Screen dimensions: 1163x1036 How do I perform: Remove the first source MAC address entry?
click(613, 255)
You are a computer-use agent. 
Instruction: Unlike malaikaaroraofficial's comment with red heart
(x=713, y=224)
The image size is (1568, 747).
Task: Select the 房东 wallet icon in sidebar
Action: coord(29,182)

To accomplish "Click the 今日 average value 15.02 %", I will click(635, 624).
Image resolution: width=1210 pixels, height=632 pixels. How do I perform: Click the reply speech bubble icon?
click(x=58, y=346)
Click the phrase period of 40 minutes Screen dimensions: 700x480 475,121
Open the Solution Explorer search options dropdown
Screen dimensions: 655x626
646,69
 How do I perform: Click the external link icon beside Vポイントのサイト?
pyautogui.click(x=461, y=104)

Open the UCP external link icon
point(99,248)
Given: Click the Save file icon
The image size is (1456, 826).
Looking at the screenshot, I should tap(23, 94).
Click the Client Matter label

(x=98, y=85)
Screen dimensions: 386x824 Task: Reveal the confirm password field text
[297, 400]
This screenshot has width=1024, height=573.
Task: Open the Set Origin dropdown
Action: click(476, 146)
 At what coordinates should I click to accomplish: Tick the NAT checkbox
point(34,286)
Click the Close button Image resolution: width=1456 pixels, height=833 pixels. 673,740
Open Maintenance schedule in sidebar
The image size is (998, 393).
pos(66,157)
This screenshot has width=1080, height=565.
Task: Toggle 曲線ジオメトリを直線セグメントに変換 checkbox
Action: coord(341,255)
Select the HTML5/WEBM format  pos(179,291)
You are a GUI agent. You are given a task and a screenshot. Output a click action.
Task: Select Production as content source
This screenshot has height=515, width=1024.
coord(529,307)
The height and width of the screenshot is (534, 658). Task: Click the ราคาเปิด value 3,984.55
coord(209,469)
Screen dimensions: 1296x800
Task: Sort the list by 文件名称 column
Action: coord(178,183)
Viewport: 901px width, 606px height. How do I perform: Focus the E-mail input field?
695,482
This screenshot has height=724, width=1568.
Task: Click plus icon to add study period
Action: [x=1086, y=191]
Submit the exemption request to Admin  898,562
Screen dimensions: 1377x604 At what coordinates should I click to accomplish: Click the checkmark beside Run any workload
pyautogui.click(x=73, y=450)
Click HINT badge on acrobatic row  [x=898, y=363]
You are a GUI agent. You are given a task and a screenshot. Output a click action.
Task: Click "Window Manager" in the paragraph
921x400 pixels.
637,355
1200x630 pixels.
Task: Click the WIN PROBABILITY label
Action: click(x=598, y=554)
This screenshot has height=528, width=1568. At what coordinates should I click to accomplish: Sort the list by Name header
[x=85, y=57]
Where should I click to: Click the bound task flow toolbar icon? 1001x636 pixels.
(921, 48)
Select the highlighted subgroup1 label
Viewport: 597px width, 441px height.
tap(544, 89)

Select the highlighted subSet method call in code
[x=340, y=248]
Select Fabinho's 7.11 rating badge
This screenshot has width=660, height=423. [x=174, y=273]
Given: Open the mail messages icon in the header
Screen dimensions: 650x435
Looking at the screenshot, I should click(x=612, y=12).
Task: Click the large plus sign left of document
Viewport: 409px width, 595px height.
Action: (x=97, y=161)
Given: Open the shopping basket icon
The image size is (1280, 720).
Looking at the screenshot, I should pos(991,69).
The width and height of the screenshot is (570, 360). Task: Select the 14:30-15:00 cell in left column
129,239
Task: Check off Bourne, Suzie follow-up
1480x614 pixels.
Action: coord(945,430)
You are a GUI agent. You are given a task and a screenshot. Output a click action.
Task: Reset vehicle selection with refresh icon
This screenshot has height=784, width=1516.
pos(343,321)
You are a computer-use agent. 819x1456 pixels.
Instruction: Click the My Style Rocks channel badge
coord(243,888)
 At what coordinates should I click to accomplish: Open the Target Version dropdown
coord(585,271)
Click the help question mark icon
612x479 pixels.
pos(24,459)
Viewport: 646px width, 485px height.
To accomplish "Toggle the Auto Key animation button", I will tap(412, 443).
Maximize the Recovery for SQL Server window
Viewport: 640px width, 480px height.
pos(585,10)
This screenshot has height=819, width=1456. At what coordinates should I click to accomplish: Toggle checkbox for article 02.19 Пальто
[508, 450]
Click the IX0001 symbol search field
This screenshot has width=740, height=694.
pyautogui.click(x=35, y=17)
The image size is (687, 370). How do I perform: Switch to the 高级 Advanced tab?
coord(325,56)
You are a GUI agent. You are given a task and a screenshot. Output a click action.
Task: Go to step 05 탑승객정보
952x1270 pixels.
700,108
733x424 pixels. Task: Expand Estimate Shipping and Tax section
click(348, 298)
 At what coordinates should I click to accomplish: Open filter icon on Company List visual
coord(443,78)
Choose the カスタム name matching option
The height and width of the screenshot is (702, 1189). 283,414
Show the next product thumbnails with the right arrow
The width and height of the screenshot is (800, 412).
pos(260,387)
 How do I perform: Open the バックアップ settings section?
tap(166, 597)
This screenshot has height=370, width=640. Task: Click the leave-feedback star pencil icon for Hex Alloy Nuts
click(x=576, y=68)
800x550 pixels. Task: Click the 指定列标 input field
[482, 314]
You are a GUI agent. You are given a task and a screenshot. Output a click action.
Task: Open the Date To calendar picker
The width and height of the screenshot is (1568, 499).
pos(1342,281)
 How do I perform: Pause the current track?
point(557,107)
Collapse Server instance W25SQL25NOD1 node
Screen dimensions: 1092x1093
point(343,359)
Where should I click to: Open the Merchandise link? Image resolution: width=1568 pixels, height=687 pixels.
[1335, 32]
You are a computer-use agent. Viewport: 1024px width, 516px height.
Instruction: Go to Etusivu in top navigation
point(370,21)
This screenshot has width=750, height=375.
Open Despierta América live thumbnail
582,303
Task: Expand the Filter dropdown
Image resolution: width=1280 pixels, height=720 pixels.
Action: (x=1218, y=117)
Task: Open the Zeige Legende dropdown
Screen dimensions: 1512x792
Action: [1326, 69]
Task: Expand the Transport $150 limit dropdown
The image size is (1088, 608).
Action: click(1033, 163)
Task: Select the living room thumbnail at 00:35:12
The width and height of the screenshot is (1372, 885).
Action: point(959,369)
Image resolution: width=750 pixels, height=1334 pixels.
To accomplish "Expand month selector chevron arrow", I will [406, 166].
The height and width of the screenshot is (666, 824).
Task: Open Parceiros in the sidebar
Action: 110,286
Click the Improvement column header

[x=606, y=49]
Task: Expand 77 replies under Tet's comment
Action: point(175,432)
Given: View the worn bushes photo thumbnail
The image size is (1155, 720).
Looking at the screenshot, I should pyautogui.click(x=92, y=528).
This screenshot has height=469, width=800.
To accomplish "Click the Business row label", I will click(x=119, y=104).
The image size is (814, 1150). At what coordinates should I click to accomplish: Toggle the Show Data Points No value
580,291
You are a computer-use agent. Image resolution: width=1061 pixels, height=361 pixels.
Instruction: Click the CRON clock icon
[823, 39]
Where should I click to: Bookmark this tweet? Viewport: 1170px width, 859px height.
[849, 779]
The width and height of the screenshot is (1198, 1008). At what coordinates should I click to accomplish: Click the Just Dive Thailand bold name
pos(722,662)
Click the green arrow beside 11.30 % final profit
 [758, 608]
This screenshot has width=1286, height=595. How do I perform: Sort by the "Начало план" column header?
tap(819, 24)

### TASK GOAL:
An exact, complete copy of the records is the expected answer.

### RESPONSE AREA:
Screen dimensions: 1163x1036 How do I perform: Remove the first source MAC address entry?
click(613, 255)
You are a computer-use agent. 
Instruction: Unlike malaikaaroraofficial's comment with red heart
(x=713, y=224)
The image size is (1568, 747).
Task: Select the 房东 wallet icon in sidebar
Action: coord(29,182)

To accomplish "Click the 今日 average value 15.02 %", I will click(635, 624).
Image resolution: width=1210 pixels, height=632 pixels. How do I perform: Click the reply speech bubble icon?
click(x=58, y=346)
Click the phrase period of 40 minutes Screen dimensions: 700x480 475,121
Open the Solution Explorer search options dropdown
Screen dimensions: 655x626
646,69
 How do I perform: Click the external link icon beside Vポイントのサイト?
pyautogui.click(x=461, y=104)

Open the UCP external link icon
point(99,248)
Given: Click the Save file icon
The image size is (1456, 826).
Looking at the screenshot, I should tap(23, 94).
Click the Client Matter label

(x=98, y=85)
Screen dimensions: 386x824 Task: Reveal the confirm password field text
[297, 400]
This screenshot has width=1024, height=573.
Task: Open the Set Origin dropdown
Action: click(476, 146)
 At what coordinates should I click to accomplish: Tick the NAT checkbox
point(34,286)
Click the Close button Image resolution: width=1456 pixels, height=833 pixels. 673,740
Open Maintenance schedule in sidebar
The image size is (998, 393).
pos(66,157)
This screenshot has width=1080, height=565.
Task: Toggle 曲線ジオメトリを直線セグメントに変換 checkbox
Action: coord(341,255)
Select the HTML5/WEBM format  pos(179,291)
You are a GUI agent. You are given a task and a screenshot. Output a click action.
Task: Select Production as content source
This screenshot has height=515, width=1024.
coord(529,307)
The height and width of the screenshot is (534, 658). Task: Click the ราคาเปิด value 3,984.55
coord(209,469)
Screen dimensions: 1296x800
Task: Sort the list by 文件名称 column
Action: coord(178,183)
Viewport: 901px width, 606px height. How do I perform: Focus the E-mail input field?
695,482
This screenshot has height=724, width=1568.
Task: Click plus icon to add study period
Action: [x=1086, y=191]
Submit the exemption request to Admin  898,562
Screen dimensions: 1377x604 At what coordinates should I click to accomplish: Click the checkmark beside Run any workload
pyautogui.click(x=73, y=450)
Click HINT badge on acrobatic row  [x=898, y=363]
You are a GUI agent. You are given a task and a screenshot. Output a click action.
Task: Click "Window Manager" in the paragraph
921x400 pixels.
637,355
1200x630 pixels.
Task: Click the WIN PROBABILITY label
Action: click(x=598, y=554)
This screenshot has height=528, width=1568. At what coordinates should I click to accomplish: Sort the list by Name header
[x=85, y=57]
Where should I click to: Click the bound task flow toolbar icon? 1001x636 pixels.
(921, 48)
Select the highlighted subgroup1 label
Viewport: 597px width, 441px height.
tap(544, 89)

Select the highlighted subSet method call in code
[x=340, y=248]
Select Fabinho's 7.11 rating badge
This screenshot has width=660, height=423. [x=174, y=273]
Given: Open the mail messages icon in the header
Screen dimensions: 650x435
Looking at the screenshot, I should click(x=612, y=12).
Task: Click the large plus sign left of document
Viewport: 409px width, 595px height.
Action: (x=97, y=161)
Given: Open the shopping basket icon
The image size is (1280, 720).
Looking at the screenshot, I should pos(991,69).
The width and height of the screenshot is (570, 360). Task: Select the 14:30-15:00 cell in left column
129,239
Task: Check off Bourne, Suzie follow-up
1480x614 pixels.
Action: coord(945,430)
You are a GUI agent. You are given a task and a screenshot. Output a click action.
Task: Reset vehicle selection with refresh icon
This screenshot has height=784, width=1516.
pos(343,321)
You are a computer-use agent. 819x1456 pixels.
Instruction: Click the My Style Rocks channel badge
coord(243,888)
 At what coordinates should I click to accomplish: Open the Target Version dropdown
coord(585,271)
Click the help question mark icon
612x479 pixels.
pos(24,459)
Viewport: 646px width, 485px height.
To accomplish "Toggle the Auto Key animation button", I will tap(412, 443).
Maximize the Recovery for SQL Server window
Viewport: 640px width, 480px height.
pos(585,10)
This screenshot has height=819, width=1456. At what coordinates should I click to accomplish: Toggle checkbox for article 02.19 Пальто
[508, 450]
Click the IX0001 symbol search field
This screenshot has width=740, height=694.
pyautogui.click(x=35, y=17)
The image size is (687, 370). How do I perform: Switch to the 高级 Advanced tab?
coord(325,56)
You are a GUI agent. You are given a task and a screenshot. Output a click action.
Task: Go to step 05 탑승객정보
952x1270 pixels.
700,108
733x424 pixels. Task: Expand Estimate Shipping and Tax section
click(348, 298)
 At what coordinates should I click to accomplish: Open filter icon on Company List visual
coord(443,78)
Choose the カスタム name matching option
The height and width of the screenshot is (702, 1189). 283,414
Show the next product thumbnails with the right arrow
The width and height of the screenshot is (800, 412).
pos(260,387)
 How do I perform: Open the バックアップ settings section?
tap(166, 597)
This screenshot has height=370, width=640. Task: Click the leave-feedback star pencil icon for Hex Alloy Nuts
click(x=576, y=68)
800x550 pixels. Task: Click the 指定列标 input field
[482, 314]
You are a GUI agent. You are given a task and a screenshot. Output a click action.
Task: Open the Date To calendar picker
The width and height of the screenshot is (1568, 499).
pos(1342,281)
 How do I perform: Pause the current track?
point(557,107)
Collapse Server instance W25SQL25NOD1 node
Screen dimensions: 1092x1093
point(343,359)
Where should I click to: Open the Merchandise link? Image resolution: width=1568 pixels, height=687 pixels.
[1335, 32]
You are a computer-use agent. Viewport: 1024px width, 516px height.
Instruction: Go to Etusivu in top navigation
point(370,21)
This screenshot has width=750, height=375.
Open Despierta América live thumbnail
582,303
Task: Expand the Filter dropdown
Image resolution: width=1280 pixels, height=720 pixels.
Action: (x=1218, y=117)
Task: Open the Zeige Legende dropdown
Screen dimensions: 1512x792
Action: [1326, 69]
Task: Expand the Transport $150 limit dropdown
The image size is (1088, 608).
Action: click(1033, 163)
Task: Select the living room thumbnail at 00:35:12
The width and height of the screenshot is (1372, 885).
Action: point(959,369)
Image resolution: width=750 pixels, height=1334 pixels.
To accomplish "Expand month selector chevron arrow", I will [406, 166].
The height and width of the screenshot is (666, 824).
Task: Open Parceiros in the sidebar
Action: 110,286
Click the Improvement column header

[x=606, y=49]
Task: Expand 77 replies under Tet's comment
Action: point(175,432)
Given: View the worn bushes photo thumbnail
The image size is (1155, 720).
Looking at the screenshot, I should pyautogui.click(x=92, y=528).
This screenshot has height=469, width=800.
To accomplish "Click the Business row label", I will click(x=119, y=104).
The image size is (814, 1150). At what coordinates should I click to accomplish: Toggle the Show Data Points No value
580,291
You are a computer-use agent. Image resolution: width=1061 pixels, height=361 pixels.
Instruction: Click the CRON clock icon
[823, 39]
Where should I click to: Bookmark this tweet? Viewport: 1170px width, 859px height.
[849, 779]
The width and height of the screenshot is (1198, 1008). At what coordinates should I click to accomplish: Click the Just Dive Thailand bold name
pos(722,662)
Click the green arrow beside 11.30 % final profit
 [758, 608]
This screenshot has width=1286, height=595. How do I perform: Sort by the "Начало план" column header?
tap(819, 24)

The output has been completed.